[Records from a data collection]
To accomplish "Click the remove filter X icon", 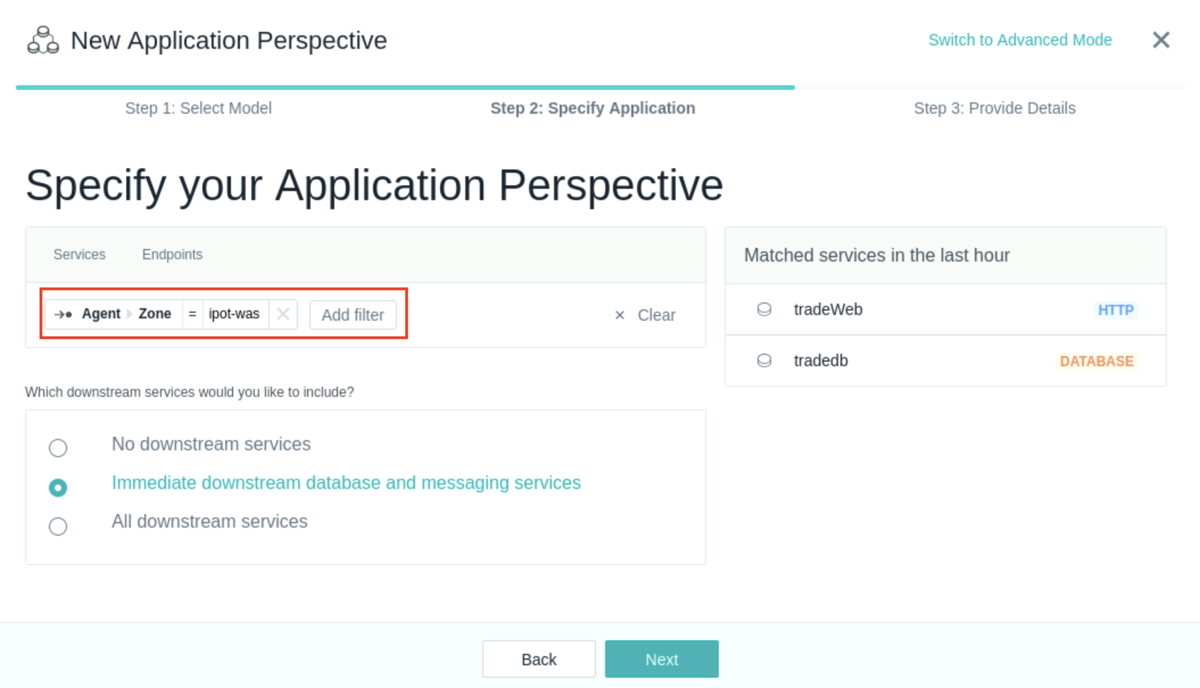I will click(284, 314).
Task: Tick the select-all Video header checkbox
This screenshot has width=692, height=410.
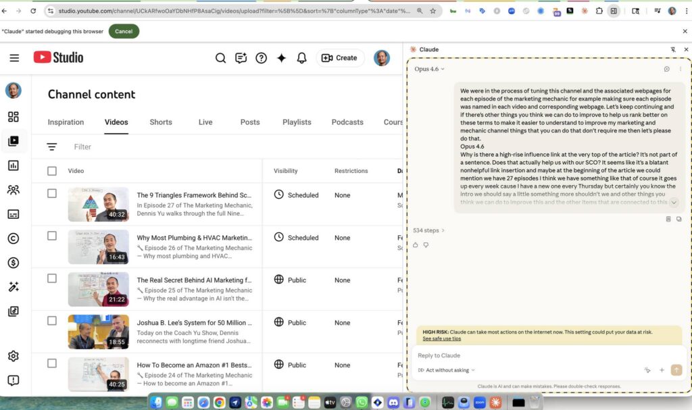Action: pyautogui.click(x=52, y=171)
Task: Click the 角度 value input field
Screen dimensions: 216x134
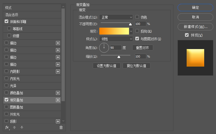Action: (x=115, y=47)
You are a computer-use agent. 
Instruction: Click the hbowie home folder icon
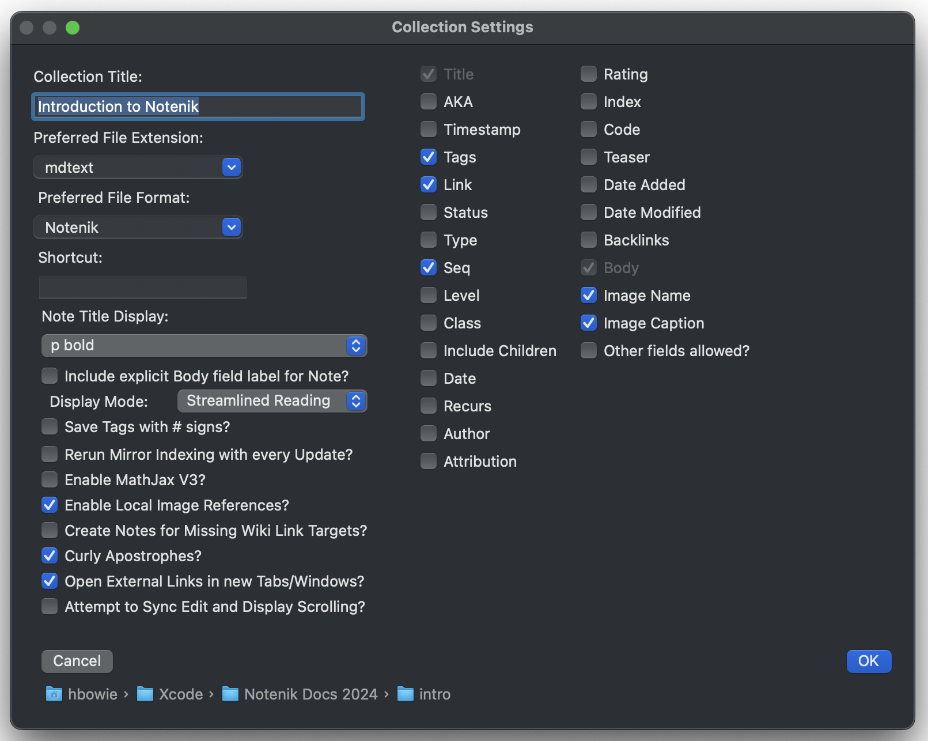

Problem:
Working from the records above, reproduce exactly the lines from the one with "This screenshot has width=692, height=410." through the last line, without the pictures.

Reply to the exercise:
This screenshot has width=692, height=410.
Action: pyautogui.click(x=52, y=171)
Task: Click the 角度 value input field
Screen dimensions: 216x134
Action: (x=115, y=47)
You are a computer-use agent. 
Instruction: Click the hbowie home folder icon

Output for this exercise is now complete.